Dataset items
+-------+
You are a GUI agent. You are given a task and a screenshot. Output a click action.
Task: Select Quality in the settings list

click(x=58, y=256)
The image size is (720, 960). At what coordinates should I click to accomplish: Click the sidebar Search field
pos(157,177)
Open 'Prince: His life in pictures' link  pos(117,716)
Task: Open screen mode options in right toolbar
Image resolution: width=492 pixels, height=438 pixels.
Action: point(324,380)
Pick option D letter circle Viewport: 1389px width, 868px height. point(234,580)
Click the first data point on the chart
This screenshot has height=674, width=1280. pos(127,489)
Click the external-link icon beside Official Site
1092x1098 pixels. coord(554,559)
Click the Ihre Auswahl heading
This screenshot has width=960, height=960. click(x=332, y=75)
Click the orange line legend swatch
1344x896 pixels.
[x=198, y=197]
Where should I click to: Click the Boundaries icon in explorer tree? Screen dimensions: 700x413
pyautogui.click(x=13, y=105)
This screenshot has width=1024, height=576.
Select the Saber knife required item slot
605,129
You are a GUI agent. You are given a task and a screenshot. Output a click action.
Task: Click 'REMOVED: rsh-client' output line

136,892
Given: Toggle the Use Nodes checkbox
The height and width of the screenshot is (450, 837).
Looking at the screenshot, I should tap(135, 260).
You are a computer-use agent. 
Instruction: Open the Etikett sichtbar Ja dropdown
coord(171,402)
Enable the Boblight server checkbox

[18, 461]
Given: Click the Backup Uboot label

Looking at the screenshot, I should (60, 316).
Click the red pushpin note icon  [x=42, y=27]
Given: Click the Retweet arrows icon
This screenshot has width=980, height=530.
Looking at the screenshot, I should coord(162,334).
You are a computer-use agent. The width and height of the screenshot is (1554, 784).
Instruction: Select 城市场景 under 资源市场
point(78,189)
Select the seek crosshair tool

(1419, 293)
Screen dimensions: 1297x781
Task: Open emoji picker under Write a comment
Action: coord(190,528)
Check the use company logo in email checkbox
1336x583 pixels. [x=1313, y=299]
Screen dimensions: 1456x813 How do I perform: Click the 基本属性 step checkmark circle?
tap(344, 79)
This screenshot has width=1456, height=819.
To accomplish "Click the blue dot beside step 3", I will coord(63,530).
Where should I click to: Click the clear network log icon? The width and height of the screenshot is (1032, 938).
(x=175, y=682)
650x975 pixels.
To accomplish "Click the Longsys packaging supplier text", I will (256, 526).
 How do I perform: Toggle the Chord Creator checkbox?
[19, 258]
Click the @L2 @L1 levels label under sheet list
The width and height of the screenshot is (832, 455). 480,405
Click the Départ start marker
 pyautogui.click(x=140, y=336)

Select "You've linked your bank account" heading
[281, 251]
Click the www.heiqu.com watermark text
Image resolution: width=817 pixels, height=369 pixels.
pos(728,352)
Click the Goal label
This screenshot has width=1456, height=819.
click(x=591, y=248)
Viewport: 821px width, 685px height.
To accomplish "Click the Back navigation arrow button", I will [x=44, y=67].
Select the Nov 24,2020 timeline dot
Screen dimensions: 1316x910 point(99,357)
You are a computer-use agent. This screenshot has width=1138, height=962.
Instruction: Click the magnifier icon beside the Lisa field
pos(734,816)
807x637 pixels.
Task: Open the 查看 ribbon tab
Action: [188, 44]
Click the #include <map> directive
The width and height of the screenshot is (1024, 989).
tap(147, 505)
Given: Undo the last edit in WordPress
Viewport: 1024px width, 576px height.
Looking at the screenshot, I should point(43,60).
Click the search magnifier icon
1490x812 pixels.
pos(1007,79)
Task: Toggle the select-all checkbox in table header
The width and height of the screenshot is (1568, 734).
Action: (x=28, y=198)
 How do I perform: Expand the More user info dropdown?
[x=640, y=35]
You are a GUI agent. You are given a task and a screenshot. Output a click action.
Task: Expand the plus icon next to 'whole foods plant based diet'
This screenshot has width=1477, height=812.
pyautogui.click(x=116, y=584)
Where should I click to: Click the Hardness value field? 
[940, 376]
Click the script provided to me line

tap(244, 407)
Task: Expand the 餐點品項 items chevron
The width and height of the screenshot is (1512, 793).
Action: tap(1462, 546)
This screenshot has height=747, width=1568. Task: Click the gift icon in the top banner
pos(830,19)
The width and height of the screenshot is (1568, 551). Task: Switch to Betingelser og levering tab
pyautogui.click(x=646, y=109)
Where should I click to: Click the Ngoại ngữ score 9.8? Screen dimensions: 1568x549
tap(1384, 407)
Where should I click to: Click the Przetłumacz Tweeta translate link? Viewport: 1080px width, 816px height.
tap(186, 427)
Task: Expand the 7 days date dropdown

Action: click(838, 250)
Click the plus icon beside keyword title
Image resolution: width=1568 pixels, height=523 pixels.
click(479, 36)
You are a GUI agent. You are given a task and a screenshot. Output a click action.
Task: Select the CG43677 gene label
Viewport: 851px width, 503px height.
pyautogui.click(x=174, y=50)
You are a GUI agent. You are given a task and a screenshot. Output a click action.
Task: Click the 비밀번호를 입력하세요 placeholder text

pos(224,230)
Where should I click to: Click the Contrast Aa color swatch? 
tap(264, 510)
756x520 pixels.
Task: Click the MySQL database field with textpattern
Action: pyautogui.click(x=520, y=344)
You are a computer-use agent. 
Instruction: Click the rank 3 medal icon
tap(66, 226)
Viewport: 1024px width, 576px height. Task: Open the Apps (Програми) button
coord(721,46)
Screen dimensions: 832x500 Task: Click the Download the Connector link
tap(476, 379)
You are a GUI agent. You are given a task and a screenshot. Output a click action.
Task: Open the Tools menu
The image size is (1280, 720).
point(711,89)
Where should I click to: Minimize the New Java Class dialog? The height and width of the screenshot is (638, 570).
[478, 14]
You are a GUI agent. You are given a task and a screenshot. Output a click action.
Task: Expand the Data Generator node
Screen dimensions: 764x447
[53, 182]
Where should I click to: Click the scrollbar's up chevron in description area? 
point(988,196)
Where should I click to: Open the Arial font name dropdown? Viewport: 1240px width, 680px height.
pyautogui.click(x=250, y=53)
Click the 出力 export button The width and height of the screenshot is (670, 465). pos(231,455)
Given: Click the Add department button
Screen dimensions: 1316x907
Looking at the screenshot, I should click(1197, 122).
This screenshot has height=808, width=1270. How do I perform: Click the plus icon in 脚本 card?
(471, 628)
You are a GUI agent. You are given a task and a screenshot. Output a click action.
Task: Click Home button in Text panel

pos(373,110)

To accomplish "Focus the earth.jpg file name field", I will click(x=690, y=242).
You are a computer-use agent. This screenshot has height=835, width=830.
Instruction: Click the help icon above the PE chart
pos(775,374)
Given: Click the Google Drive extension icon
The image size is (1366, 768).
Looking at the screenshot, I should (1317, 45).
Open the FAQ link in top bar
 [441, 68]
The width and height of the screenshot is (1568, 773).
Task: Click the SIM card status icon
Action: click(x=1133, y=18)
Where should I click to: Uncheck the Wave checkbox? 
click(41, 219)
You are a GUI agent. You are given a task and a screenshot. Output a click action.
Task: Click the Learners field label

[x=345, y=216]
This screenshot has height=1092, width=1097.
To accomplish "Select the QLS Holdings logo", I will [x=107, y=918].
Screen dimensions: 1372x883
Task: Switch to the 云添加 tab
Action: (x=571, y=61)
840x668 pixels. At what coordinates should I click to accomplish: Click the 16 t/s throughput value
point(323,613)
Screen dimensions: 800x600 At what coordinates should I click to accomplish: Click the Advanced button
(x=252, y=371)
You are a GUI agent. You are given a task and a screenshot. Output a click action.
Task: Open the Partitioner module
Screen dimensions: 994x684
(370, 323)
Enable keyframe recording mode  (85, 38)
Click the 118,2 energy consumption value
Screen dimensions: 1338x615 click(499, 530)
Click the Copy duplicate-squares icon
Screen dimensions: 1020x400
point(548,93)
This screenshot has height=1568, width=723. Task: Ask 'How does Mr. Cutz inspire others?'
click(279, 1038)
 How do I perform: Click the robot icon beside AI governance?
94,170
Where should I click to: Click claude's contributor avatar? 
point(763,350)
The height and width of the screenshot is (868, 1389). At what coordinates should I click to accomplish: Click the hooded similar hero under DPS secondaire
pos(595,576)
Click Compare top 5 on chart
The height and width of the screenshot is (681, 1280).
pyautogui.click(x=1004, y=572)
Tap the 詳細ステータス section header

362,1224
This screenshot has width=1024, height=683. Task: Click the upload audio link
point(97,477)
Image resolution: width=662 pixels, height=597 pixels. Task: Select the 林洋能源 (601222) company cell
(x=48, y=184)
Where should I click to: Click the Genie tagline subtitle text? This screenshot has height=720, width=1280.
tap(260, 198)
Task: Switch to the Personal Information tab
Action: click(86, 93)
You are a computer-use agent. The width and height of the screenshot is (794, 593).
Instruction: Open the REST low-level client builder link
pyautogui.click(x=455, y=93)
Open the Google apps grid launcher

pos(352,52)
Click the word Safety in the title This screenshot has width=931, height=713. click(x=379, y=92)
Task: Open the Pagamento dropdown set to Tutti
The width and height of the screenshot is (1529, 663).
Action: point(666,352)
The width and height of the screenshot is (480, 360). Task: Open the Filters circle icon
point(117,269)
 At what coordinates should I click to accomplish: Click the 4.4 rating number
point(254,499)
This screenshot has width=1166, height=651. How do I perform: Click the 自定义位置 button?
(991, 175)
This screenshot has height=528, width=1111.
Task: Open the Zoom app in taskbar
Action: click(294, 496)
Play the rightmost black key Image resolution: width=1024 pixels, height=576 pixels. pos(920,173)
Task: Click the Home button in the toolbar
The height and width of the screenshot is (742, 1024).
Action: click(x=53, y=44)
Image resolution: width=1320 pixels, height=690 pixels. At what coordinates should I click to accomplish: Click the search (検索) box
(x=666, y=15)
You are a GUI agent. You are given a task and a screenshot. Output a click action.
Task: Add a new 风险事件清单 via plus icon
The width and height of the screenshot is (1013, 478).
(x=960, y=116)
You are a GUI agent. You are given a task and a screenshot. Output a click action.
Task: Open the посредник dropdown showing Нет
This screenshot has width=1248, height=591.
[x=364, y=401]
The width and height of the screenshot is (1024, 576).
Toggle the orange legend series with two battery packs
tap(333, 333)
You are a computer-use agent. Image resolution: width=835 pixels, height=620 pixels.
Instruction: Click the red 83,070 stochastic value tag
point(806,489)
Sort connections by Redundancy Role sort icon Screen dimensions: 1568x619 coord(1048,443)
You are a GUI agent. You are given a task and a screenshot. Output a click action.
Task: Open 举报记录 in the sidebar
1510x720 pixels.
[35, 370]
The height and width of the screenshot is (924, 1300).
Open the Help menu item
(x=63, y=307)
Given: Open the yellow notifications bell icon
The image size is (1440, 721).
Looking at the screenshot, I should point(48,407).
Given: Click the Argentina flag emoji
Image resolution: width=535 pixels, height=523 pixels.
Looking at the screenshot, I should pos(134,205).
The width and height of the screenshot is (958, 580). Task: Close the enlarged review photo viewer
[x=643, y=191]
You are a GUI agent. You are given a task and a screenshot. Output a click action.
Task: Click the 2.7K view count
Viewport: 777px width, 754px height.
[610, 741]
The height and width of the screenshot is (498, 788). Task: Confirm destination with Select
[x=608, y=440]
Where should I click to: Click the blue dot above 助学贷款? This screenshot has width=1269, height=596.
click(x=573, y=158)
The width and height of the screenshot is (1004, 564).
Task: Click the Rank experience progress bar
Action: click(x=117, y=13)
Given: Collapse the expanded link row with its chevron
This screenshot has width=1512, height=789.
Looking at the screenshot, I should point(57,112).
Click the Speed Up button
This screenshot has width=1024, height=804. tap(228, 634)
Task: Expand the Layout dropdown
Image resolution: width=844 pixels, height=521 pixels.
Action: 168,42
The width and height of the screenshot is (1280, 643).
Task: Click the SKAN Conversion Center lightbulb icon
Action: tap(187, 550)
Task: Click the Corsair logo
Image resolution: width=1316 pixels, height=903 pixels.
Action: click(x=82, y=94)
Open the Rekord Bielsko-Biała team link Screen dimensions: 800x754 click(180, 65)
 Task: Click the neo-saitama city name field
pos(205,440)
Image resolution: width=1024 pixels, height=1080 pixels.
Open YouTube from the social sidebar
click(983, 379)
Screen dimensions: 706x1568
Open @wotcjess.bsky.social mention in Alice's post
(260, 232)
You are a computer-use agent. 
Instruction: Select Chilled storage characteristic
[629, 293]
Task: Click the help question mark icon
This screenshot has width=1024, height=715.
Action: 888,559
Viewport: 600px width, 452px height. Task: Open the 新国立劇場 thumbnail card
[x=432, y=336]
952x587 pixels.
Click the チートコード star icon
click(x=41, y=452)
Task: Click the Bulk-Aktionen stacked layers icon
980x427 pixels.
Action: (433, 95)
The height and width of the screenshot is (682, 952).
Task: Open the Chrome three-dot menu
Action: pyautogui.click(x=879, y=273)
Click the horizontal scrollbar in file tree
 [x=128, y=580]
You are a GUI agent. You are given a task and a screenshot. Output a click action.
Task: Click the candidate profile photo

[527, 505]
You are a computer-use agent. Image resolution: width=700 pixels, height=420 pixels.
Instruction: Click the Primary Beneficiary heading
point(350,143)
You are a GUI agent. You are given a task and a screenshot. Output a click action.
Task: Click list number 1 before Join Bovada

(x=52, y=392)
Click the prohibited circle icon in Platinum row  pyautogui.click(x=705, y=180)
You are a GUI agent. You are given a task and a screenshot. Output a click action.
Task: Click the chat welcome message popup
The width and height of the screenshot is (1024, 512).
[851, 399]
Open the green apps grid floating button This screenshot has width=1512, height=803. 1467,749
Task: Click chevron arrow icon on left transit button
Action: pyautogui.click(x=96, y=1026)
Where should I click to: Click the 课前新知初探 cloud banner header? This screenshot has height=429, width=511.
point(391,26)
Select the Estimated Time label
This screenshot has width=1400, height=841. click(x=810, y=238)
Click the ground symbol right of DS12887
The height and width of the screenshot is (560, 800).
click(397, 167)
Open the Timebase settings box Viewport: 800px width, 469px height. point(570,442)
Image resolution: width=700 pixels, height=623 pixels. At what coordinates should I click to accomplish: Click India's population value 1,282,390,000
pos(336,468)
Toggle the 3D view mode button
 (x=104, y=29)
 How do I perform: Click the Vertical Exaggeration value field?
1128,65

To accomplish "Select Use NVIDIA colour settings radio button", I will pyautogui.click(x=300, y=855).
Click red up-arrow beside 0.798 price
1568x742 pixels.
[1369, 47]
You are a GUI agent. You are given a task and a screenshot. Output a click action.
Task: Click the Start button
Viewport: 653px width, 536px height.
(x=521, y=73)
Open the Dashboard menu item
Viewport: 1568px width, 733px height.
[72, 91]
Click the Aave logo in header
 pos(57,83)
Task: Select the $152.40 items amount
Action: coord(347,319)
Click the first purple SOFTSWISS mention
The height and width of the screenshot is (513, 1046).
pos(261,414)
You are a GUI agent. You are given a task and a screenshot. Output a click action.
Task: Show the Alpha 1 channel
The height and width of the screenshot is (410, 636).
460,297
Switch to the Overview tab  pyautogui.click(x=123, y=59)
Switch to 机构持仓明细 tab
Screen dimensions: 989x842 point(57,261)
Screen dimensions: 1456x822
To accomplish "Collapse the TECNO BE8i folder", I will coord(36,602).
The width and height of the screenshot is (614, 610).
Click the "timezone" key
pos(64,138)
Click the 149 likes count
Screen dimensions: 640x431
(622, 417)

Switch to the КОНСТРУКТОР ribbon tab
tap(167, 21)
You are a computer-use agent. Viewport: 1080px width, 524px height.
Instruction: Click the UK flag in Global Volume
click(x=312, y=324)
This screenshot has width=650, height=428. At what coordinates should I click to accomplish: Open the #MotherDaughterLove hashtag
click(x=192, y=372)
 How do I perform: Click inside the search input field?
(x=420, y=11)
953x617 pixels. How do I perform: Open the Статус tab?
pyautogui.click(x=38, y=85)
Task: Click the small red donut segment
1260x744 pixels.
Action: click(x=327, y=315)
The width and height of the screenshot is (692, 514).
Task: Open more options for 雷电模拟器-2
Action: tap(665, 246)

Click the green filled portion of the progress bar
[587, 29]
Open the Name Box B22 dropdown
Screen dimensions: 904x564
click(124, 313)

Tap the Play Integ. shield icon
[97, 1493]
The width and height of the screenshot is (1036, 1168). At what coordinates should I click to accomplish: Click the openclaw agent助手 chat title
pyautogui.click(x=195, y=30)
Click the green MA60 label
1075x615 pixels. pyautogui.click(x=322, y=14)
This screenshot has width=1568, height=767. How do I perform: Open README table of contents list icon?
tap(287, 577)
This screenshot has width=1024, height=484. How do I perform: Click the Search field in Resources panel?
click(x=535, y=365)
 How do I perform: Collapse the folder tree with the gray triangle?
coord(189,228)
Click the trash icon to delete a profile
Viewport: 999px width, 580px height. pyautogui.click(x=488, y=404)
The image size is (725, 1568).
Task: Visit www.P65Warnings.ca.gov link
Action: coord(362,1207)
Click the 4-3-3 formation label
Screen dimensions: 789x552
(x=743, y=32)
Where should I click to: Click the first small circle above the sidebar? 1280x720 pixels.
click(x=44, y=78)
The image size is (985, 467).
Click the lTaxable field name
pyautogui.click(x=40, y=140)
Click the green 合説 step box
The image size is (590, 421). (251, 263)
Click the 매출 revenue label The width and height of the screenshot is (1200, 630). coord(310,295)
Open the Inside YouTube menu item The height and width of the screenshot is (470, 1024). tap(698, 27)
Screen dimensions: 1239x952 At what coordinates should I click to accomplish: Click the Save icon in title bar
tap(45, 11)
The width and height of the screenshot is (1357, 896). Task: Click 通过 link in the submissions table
+-------+
* [GOAL OF THE EXERCISE]:
Your answer should be the lines of the records that hold the string "computer".

* [RESULT OF THIS EXERCISE]:
You are a computer-use agent. 
You are a computer-use agent. The width and height of the screenshot is (1554, 784).
You are a computer-use agent. This screenshot has width=1138, height=962.
You are a computer-use agent. 
You are a computer-use agent. This screenshot has height=835, width=830.
You are a computer-use agent. The width and height of the screenshot is (794, 593).
You are a computer-use agent. Image resolution: width=835 pixels, height=620 pixels.
You are a computer-use agent. 
You are a computer-use agent. Image resolution: width=700 pixels, height=420 pixels.
You are a computer-use agent. Viewport: 1080px width, 524px height.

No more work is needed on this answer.